Died. Loring C. Christie, 56, Canadian civil servant, Harvard Law School graduate, since 1939 Canadian Minister to the U.S.; after a long illness; in Manhattan.
Died. Urbain J. Ledoux, 56, onetime U.S. consular servant and peace crusader; in Manhattan. Preferring to live with, minister to Manhattan's Bowery bums, he hid his identity, said: "I am nothing to you but bread and water." Cackled one: "I've got your number. You're zero. That's nothing." So he became their Mr. Zero.

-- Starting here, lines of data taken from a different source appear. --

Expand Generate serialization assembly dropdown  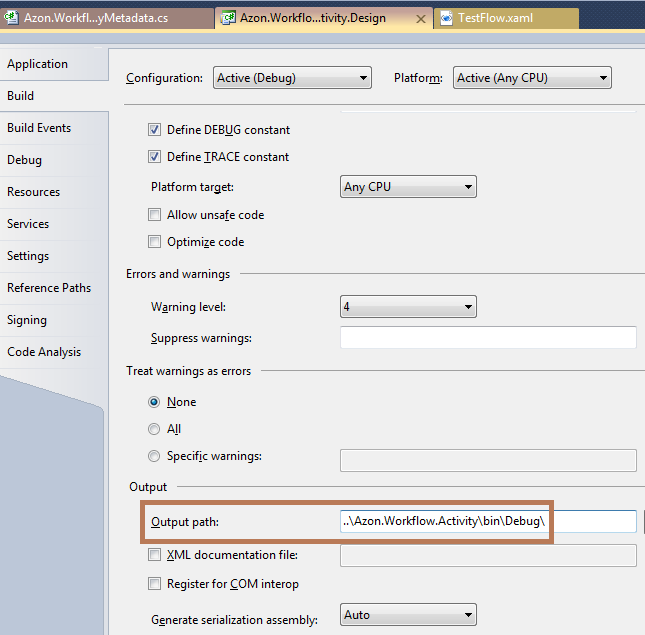click(x=408, y=616)
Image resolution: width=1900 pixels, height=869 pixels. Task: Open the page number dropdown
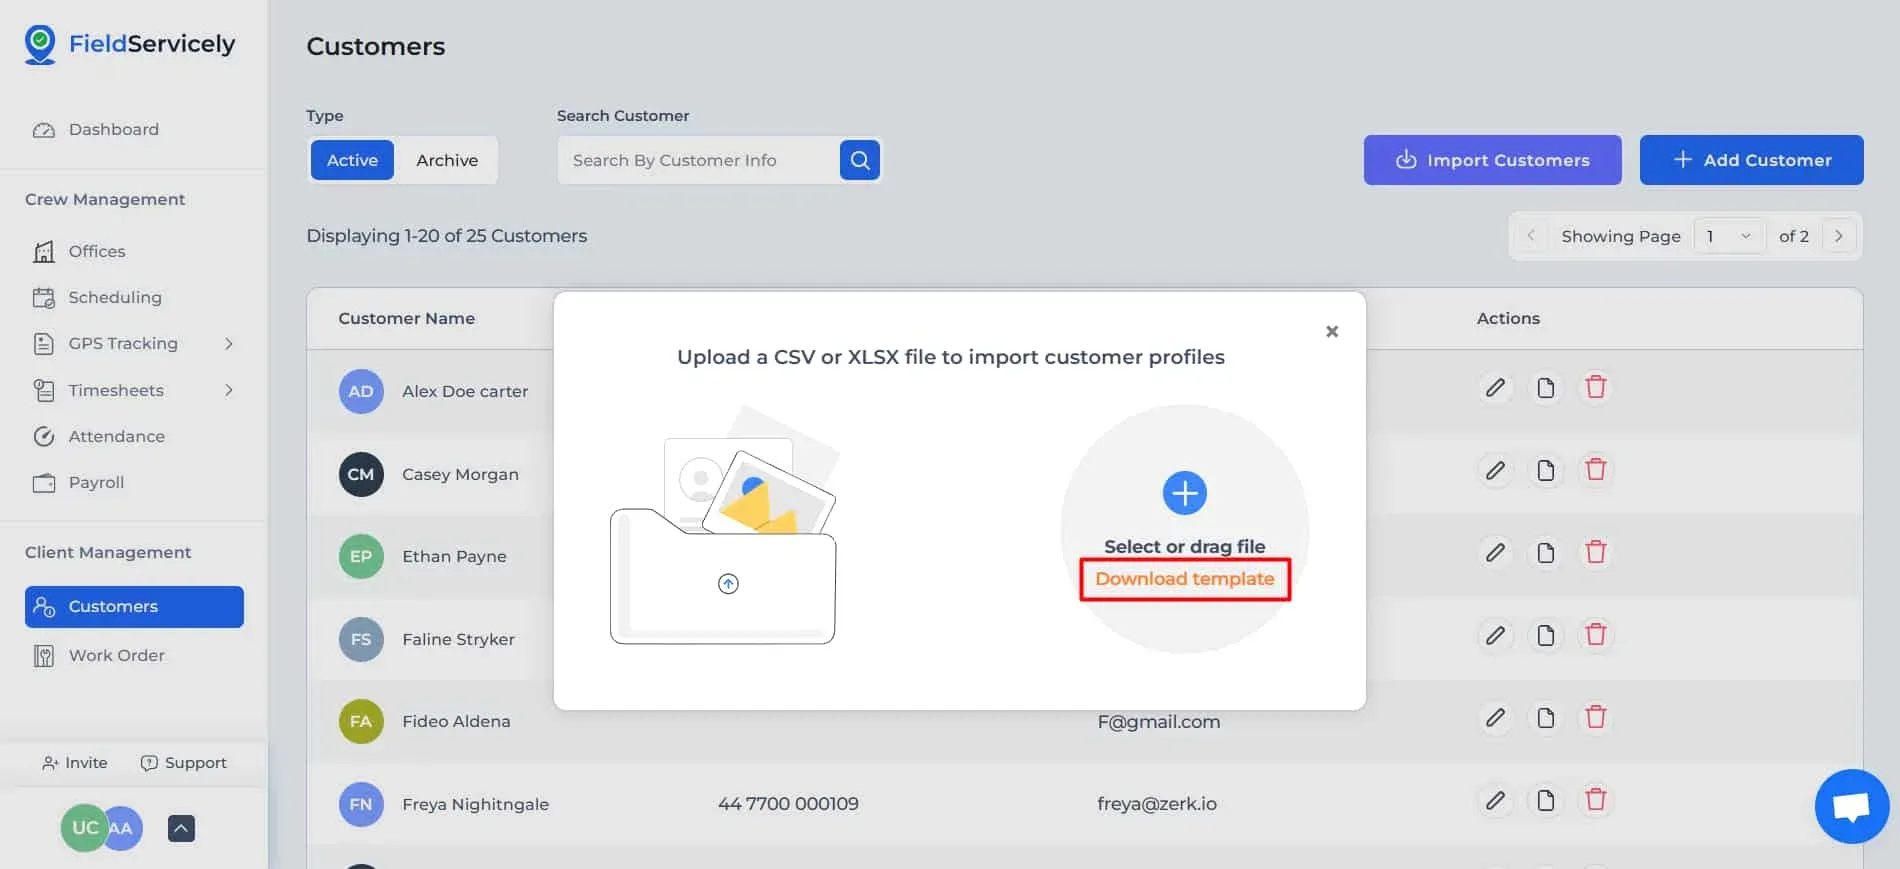(1728, 236)
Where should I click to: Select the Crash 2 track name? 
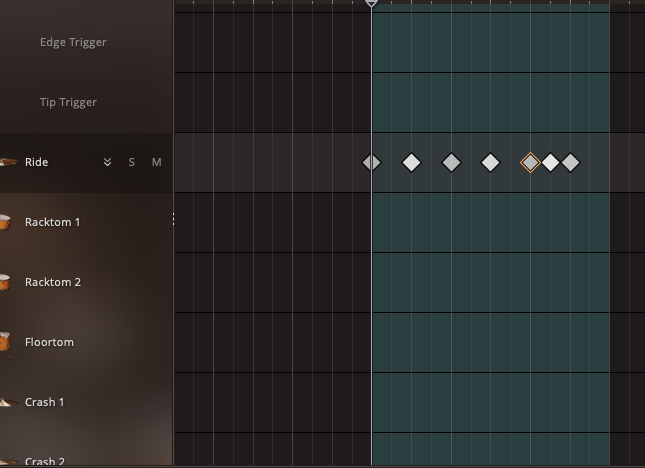pyautogui.click(x=45, y=461)
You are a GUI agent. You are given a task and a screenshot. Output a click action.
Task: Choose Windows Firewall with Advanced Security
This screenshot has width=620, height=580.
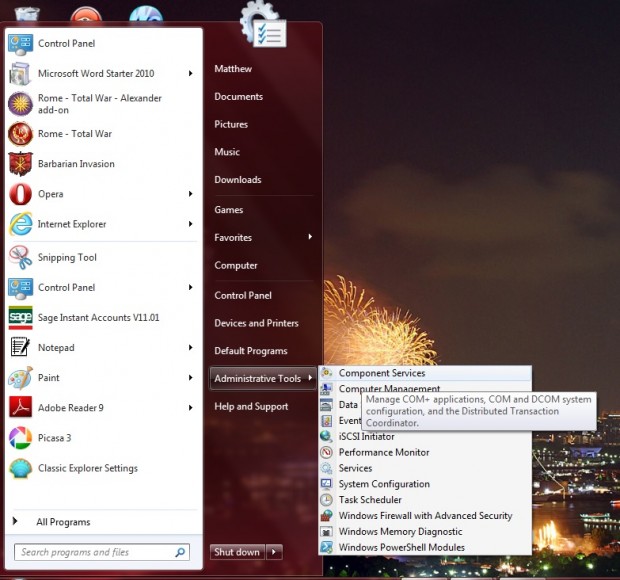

Died. The Marquis de Rochambeau, 75, a vice president of the Sons of the American Revolution, direct descendant of the general whom Louis XVI dispatched in 1780 to command the French armies supporting the American Revolution; in his family chateau near Saint-Gaultier, France.
Died. Dr. Annie Jump Cannon, 77, world's leading woman astronomer, called the "Census Taker of the Sky" because during her lifelong researches at Harvard observatory she methodically counted up, according to their spectra, almost 400,000 stellar bodies; in Cambridge, Mass.